[TEXTE DE LA PAGE]

__________

Bandeau
les révolutions de 1917 à 1921
La boucherie de la guerre de 14-18 accouche d’un monde qui se révolte.

La boucherie de la guerre de 14-18 accouche d’un monde qui se révolte.

Les soviets à Strasbourg, 10-21 novembre 1918
LES ALSACIENS PENDANT LA PÉRIODE RÉVOLUTIONNAIRE

Extraits de "Développement et communauté" Janvier 73 reprenant un fragment de la thèse de doctorat d’histoire du Prof Christian Baichler. Ce texte a été publié dasn Vroutsch Série La Marge N°9-11 "Les conseils ouvriers en Allemagne 1917-1921 -en 1973 à Strasbourg

A) LA SITUATION AVANT L’INSTALLATION DES SOVIETS

La question qui se pose en premier lieu est la suivante : existait-il en Alsace une situation révolutionnaire, ou la révolution n’est-elle qu’ une "marchandise" importée ? Comme nous le notions plus haut, on sent poindre, dès le début du mois de novembre, une certaine inquiétude dans la bourgeoisie alsacienne. Elle lit dans les journaux les progrès de la révolution en Allemagne et les troubles qui sont son cortège. Surtout, elle constate l’attitude inquiétante de certaines catégories de la population urbaine. Dès le mois de septembre on peut noter l’inquiétude du Volksfreund -hebdomadaire catholique de Strasbourg- à propos de l’influence que peut avoir l’idéologie bolchévique sur une population dont la discipline et les mœurs se dénouent [1]. Et il envisage avec inquiétude la période de la fin de la guerre. En effet, les fac¬teurs de troubles ne manquent pas en Alsace.

On constate partout une profonde démoralisation de la population et tout particulièrement de la jeunesse [2]. On constate également l’existence de tensions sociales et des grèves éclatent, en particulier parmi les ouvriers et employés du chemin de fer en Haute-Alsace -ce qui a pour effet de dérégler le ravitaillement des troupes et de la population. Des ouvriers employés dans le cadre du « Hilfsdienst » sont impayés [3]. La pratique du marché noir, possible uniquement pour les personnes riches, n’a fait qu’accentuer les tensions sociales, d’autant que l.1élévation du coût de la vie a érodé le pouvoir d’achat, ce que les classes moyennes ou pauvres ont ressenti très durement. Là-dessus, viennent se greffer les problèmes posés par les relations toujours plus tendues entre indigènes et immigrés. Du côté des militaires on nota un relâchement de la discipline assez inquiétant. Et quelle sera l’attitude des soldats alsaciens-lorrains de retour du front et en particulier de ceux qui ont servi à l’Est au contact des Russes ou dans la marine ? [4] SPINDLER se fait l’interprète de ces inquiétudes en rapportant [5] une conversation qu’il a eue le 1er ou le 2 novembre avec son ami MULLER -il est possible et même probable qu’il s’agit du député de Thann- et au cours de laquelle ce dernier parle de ses inquiétudes : "Il voit déjà des conseils de soldats s’installer partout : une fois que ces millions d’hommes seront démobilisés et reflueront vers leurs foyers où ils se trouveront en face de toute espèce de difficultés ils seront mécontents et sombreront dans l’anarchie. A Strasbourg, les gens du peuple bousculent les bourgeois dans les trams et parlent de se mettre à leur place. Un bonhomme, son ami, le docteur K. avait soigné avec beaucoup se dévouement, a dit en pleine figure à celui-ci "M. le docteur, vous avez joui assez longtemps de votre villa, c’est maintenant notre tour :"

__________

[DONNÉES FOURNIES]
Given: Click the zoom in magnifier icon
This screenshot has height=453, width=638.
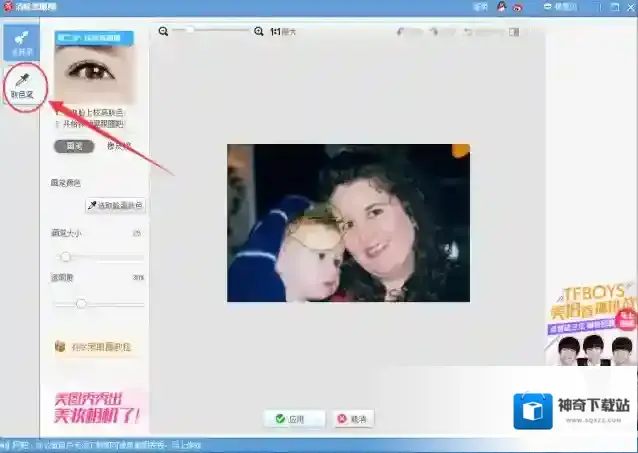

__________

[TÂCHES À ACCOMPLIR]
1/ Dans le texte sur les soviets à Strasbourg, quel hebdomadaire catholique de Strasbourg s'inquiète dès septembre de l'influence de l'idéologie bolchévique ?
2/ Poursuivez, s'il vous plaît, le texte sur les soviets à Strasbourg à partir de sa dernière phrase.

[RÉPONSES ATTENDUES]
1/ Le Volksfreund.

2/
Dans la nuit du 7 au 8 novembre, on assiste aux premières manifestations de rue. Il s’agit de jeunes gens et de permissionnaires. Les rues sont animées, discussions entre ouvriers et soldats. Le lendemain, une proclamation du général FINCKENSTEIN, commandant de la place, exhorte les permissionnaires à s’abstenir de toute manifestation. De même, l’adjoint TIMME, remplaçant du maire SCHWANDER, lance un appel au calme à ses concitoyens. Mais la nuit suivante, les manifestions reprennent ; plus audacieuses cette fois, les manifestants tentent de libérer les prisonniers qu’ils supposent être au gouvernement militaire, place Kléber. La nuit suivante, la manifestation est encore plus importante. Des milliers de personnes se rassemblent place Kléber. Des manifestants essaient de s’emparer de la prison, rue du Fil, mais échouent. Ils se répandent dans divers quartiers de la ville et saccagent l’appartement d’un officier allemand de la place.

On ne peut pour autant affirmer qu’il y a en Alsace une situation révolutionnaire. Il manque à la fois la volonté et l’organisation révolutionnaire. La révolution - son cours nous le montrera abondamment - est importée, d’où son caractère très particulier. Les ouvriers n’y participent presque pas, c’est une révolution de soldats.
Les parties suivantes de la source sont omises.